Beta This part of GOV.UK is being rebuilt – find out what this means

HMRC internal manual

Inheritance Tax Manual

HM Revenue & Customs
, see all updates

Pensions: types of pension scheme: personal pension schemes

A personal pension scheme is a general term used for an arrangement between an individual and a pension provider. This is usually an insurance company but may also be a friendly society, bank, building society or a unit trust company.

Contributions into the scheme may be made by the individual or by their employer on their behalf and may be made in a single payment or by regular amounts. Products on the market currently are extremely flexible both in making contributions and taking benefits.

Self-invested personal pension (SIPP)

A SIPP is a type of personal pension where the member or policyholder can select the investments or the assets held by the scheme, subject to some statutory restrictions. It can be used, for example, to hold commercial property from which the member trades. These arrangements are often used by sole traders, directors and high net worth individuals.

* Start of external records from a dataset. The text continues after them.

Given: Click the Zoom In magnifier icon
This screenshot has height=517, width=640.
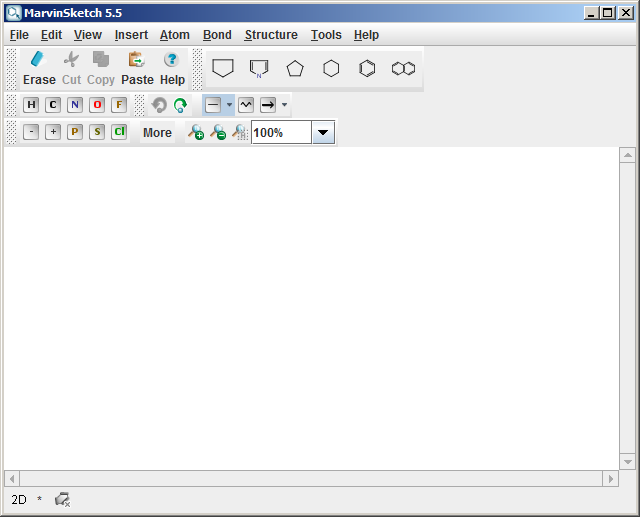Looking at the screenshot, I should point(195,132).
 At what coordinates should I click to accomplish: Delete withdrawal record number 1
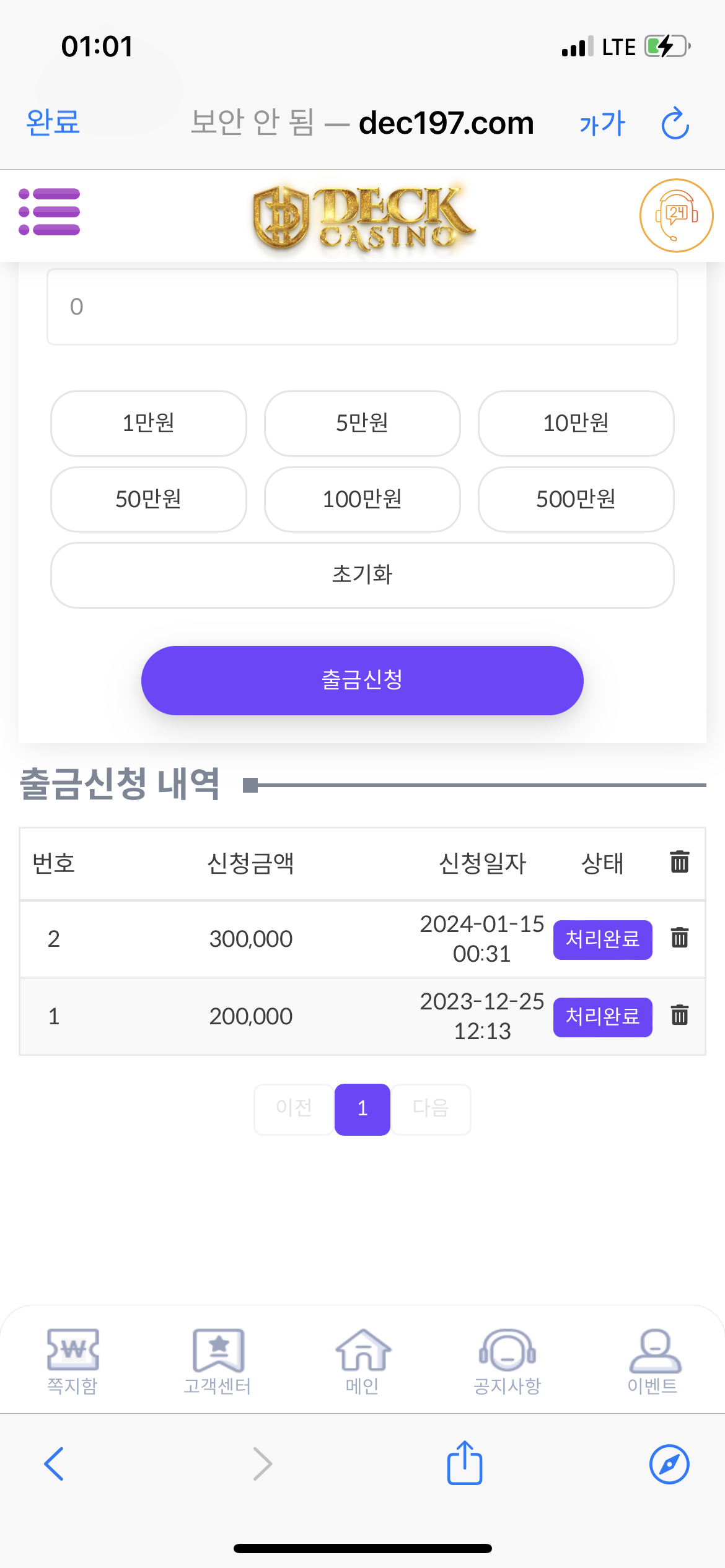tap(679, 1016)
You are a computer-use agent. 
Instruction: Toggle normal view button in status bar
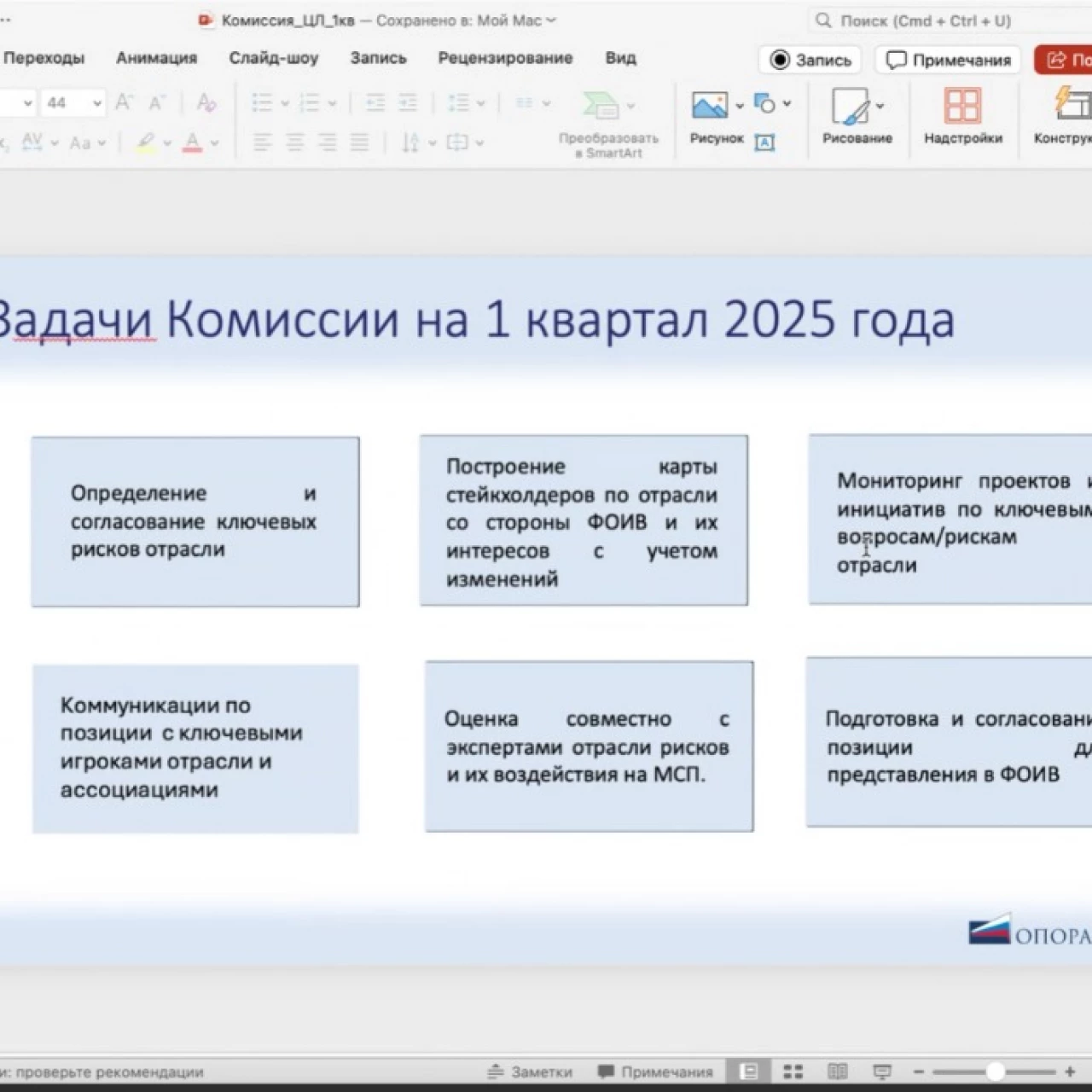748,1072
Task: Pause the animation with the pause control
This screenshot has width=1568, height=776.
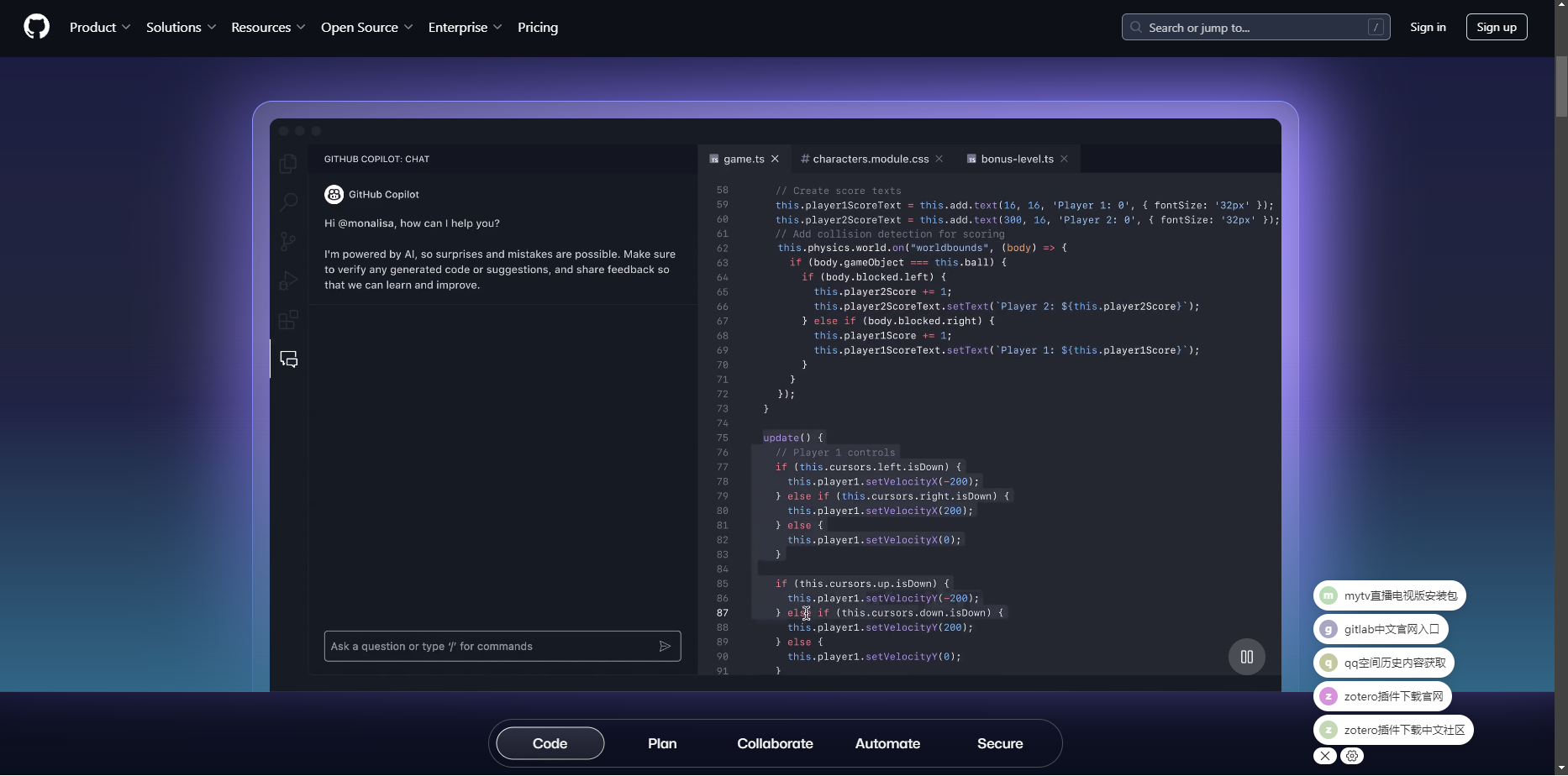Action: pos(1247,656)
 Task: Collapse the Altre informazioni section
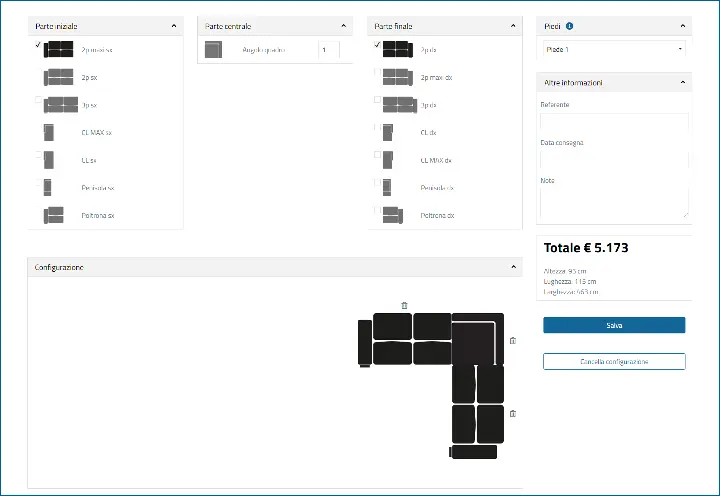pyautogui.click(x=683, y=82)
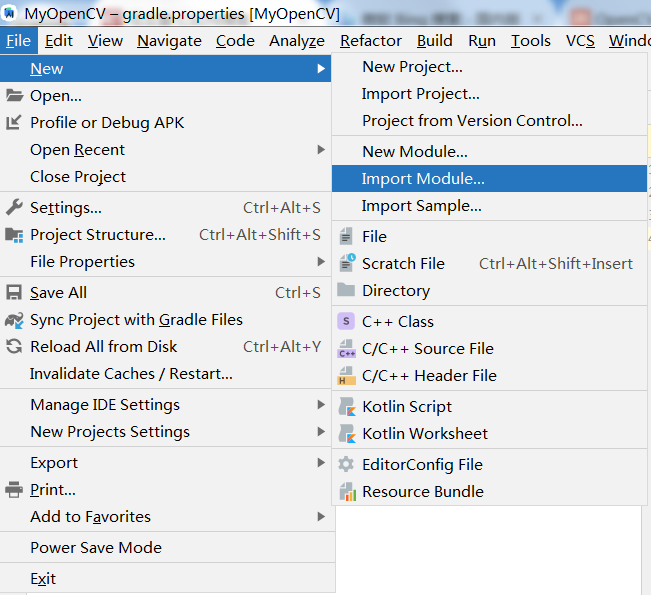Expand the Open Recent submenu arrow
This screenshot has height=595, width=651.
click(321, 149)
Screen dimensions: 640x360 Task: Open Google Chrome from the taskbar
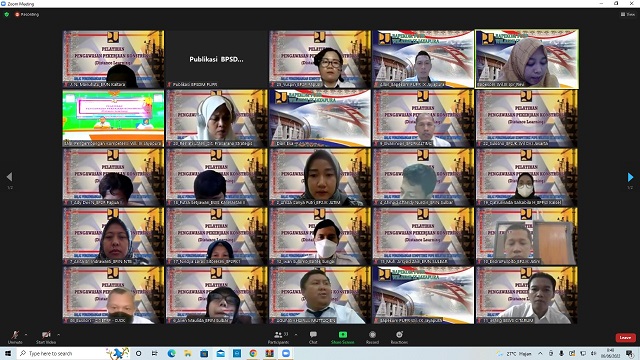pyautogui.click(x=253, y=353)
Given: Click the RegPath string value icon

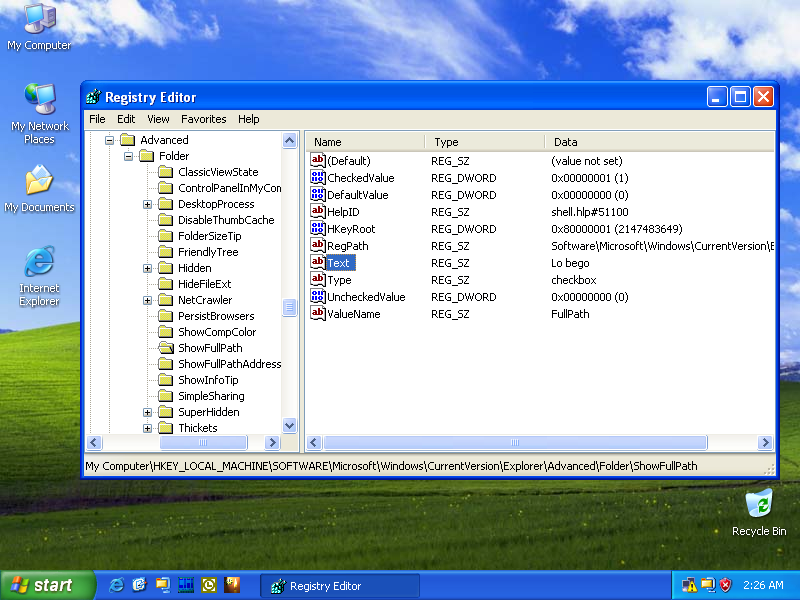Looking at the screenshot, I should click(x=318, y=246).
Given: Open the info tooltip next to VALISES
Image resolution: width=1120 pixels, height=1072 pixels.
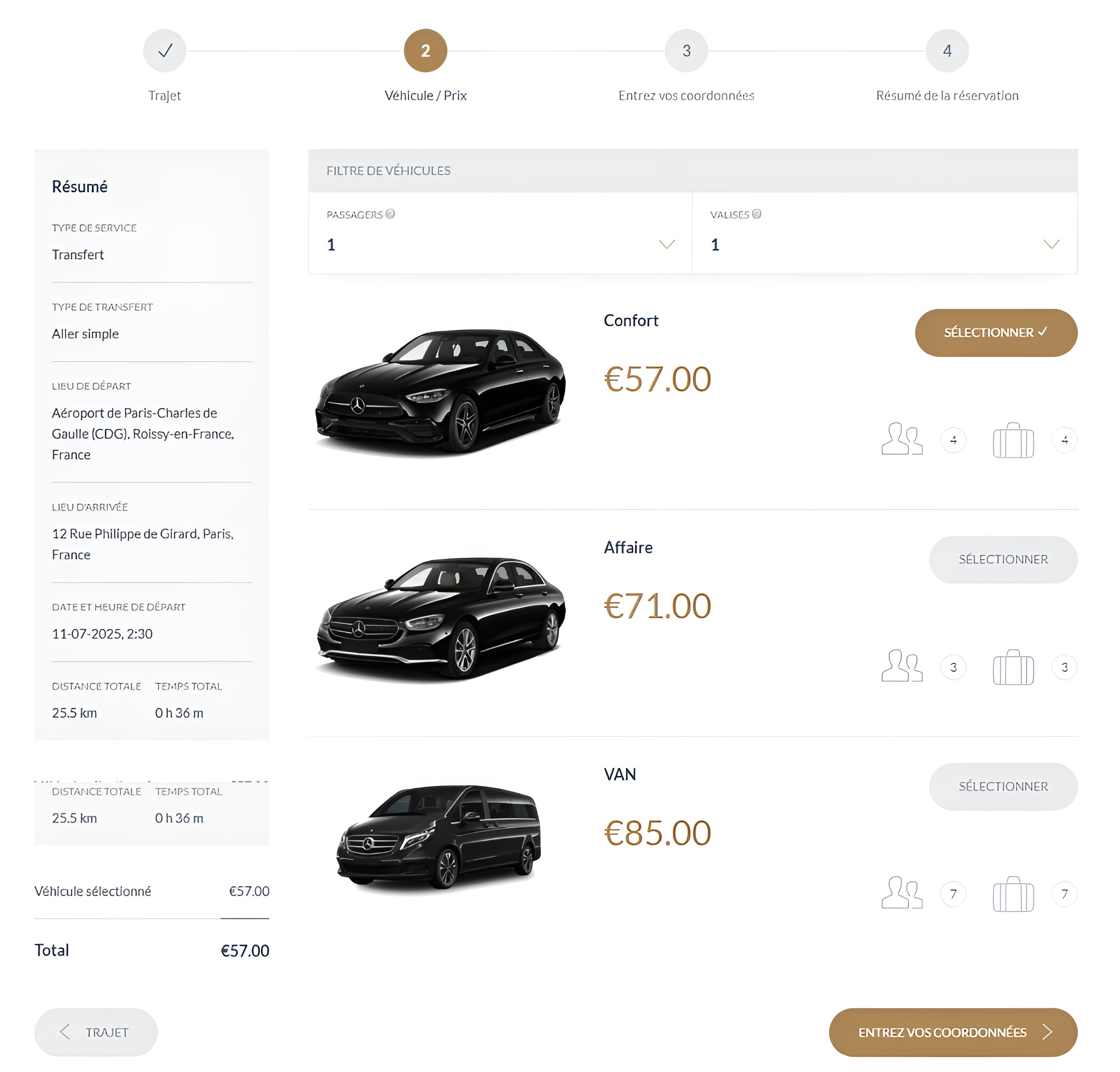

A recent development of such schemes involves a family (or small group) arrangement where investments are pooled to improve the potential returns. Each member has their own set of rights within the arrangement.

Stakeholder scheme

Stakeholder pension schemes are a type of registered personal pension scheme aimed at low or non earners. They have to meet minimum standards to provide value for money, flexibility, and security. It is also possible to set up a stakeholder pension for a child, with the parents or grandparents making the contributions.